Parker, representative for the largely Caribbean 21st Senate District in Brooklyn, presented a proclamation to Michelle Quamina during a funeral service for her mom on Saturday at Harmony Funeral Home on Clarendon Road in East Flatbush, Brooklyn.
“In the cultural arena Ms. Joyce Quamina was an icon,” Parker told Caribbean Life on Tuesday. “To our Caribbean community, she was a legend. Her work impacted millions in the US and abroad, as she spent all of her life lifting youth and adults to their best potential, educating and empowering them to succeed in continuing the work of those who went before them.
“She never backed away from adversity, and she masterfully, along with the elders and founding members of the West Indian American Day Carnival Association, held the fort to ensure New York’s Caribbean legacy remained respected and intact for generations to come,” the state senator added.
“Her leadership has left an indelible mark on me, and I encourage other elected members to join me, and continue to support our Caribbean community and groups through their struggles and successes in their authentic representation of their tradition, heritage and pride,” Parker continued.
According to the funeral program’s “Reflections of Life,” or obituary, Quamina was born on Jan. 4, 1937 to Beryl and Decosta Jones in Trinidad and Tobago.
She migrated to the United States in the 1960’s “to accomplish her goals and dreams.”
“Her dreams were beginning to become reality, when she met Carlos Lezama in the 1980’s,” states the obituary, referring to WIADCA’s late founder and former president.
“At first, when Mr. Lezama approached Joyce to become part of the West Indian American Day Carnival Association, she turned him down,” it adds. “This continued for some time until, one day, she decided to give in.
“Little did she know that this was just the beginning of her awesome journey that awaited her,” the obituary continues. “Joyce grew with the organization and became the business manager for many years. She made a great impact and contribution to the organization that would never be forgotten.
“She was an influential woman, who gained the respect and love of the organization, her community, her family and her peers,” it says. “Joyce helped and changed the lives of many people. If you needed her assistance, and she was able to do it, she did it, with love.”
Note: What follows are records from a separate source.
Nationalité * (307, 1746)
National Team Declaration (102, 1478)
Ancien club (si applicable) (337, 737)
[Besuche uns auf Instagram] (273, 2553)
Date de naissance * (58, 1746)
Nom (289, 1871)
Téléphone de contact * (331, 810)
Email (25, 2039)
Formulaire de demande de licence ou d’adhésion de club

Besides WIADCA, Quamina contributed to many other organizations, according to the obituary, including being president of the International Culture Carnival for many years, and involvement in the Junkanoo Carnival in Bahamas for 10 years and the process of establishing the West Indian Carnival in Westchester.
Quamina also lectured to Caribbean inmates in the Folsom Prison, as well as to students at John Jay College of Criminal Justice, the obituary says.
Some of the awards that she received over the years included: Lifetime Achievement Award and Certificate of Appreciation from WIADCA; Certificate of Merit (Carnival Ambassador) – International Caribbean Carnival Association; Award – 25 years of TUCO in Trinidad and Tobago; and Distinguished Community Service Award from the Brooklyn-based CASCYM Steel Orchestra.
Among other elected officials who eulogized, or paid their last respects to, Quamina on Saturday were Caribbean American Congresswoman Yvette D. Clarke, the daughter of Jamaican immigrants; and outgoing Assemblyman N. Nick Perry, who was confirmed last week by the US Senate as the next United States Ambassador to his native Jamaica.
Michelle Quamina and Rachael David, Joyce Quamina’s niece, said in a joint statement to Caribbean Life on Tuesday that Quamina “worked tirelessly throughout the Caribbean community and in the Diaspora in regards to the culture.”
“Pastor Dr. Jonathan A. McClaren, who officiated over the service, said ‘ReJoyce’”, clearly meaning that “Aunt Joyce’s work in culture should be celebrated and never forgotten,” they said.
“On behalf of our family, we want to thank everyone for the outpouring of love and support that have been given to us,” Michelle and Rachael added. “Aunt Joyce was our matriarch, and it was a pleasure to share her with everyone.
“We are currently working on something that will keep the legacy of Joyce Quamina’s hard work alive,” they continued, giving “special thanks to the owners and staff at Harmony Funeral Home. “The professionalism from start to finish was amazing.”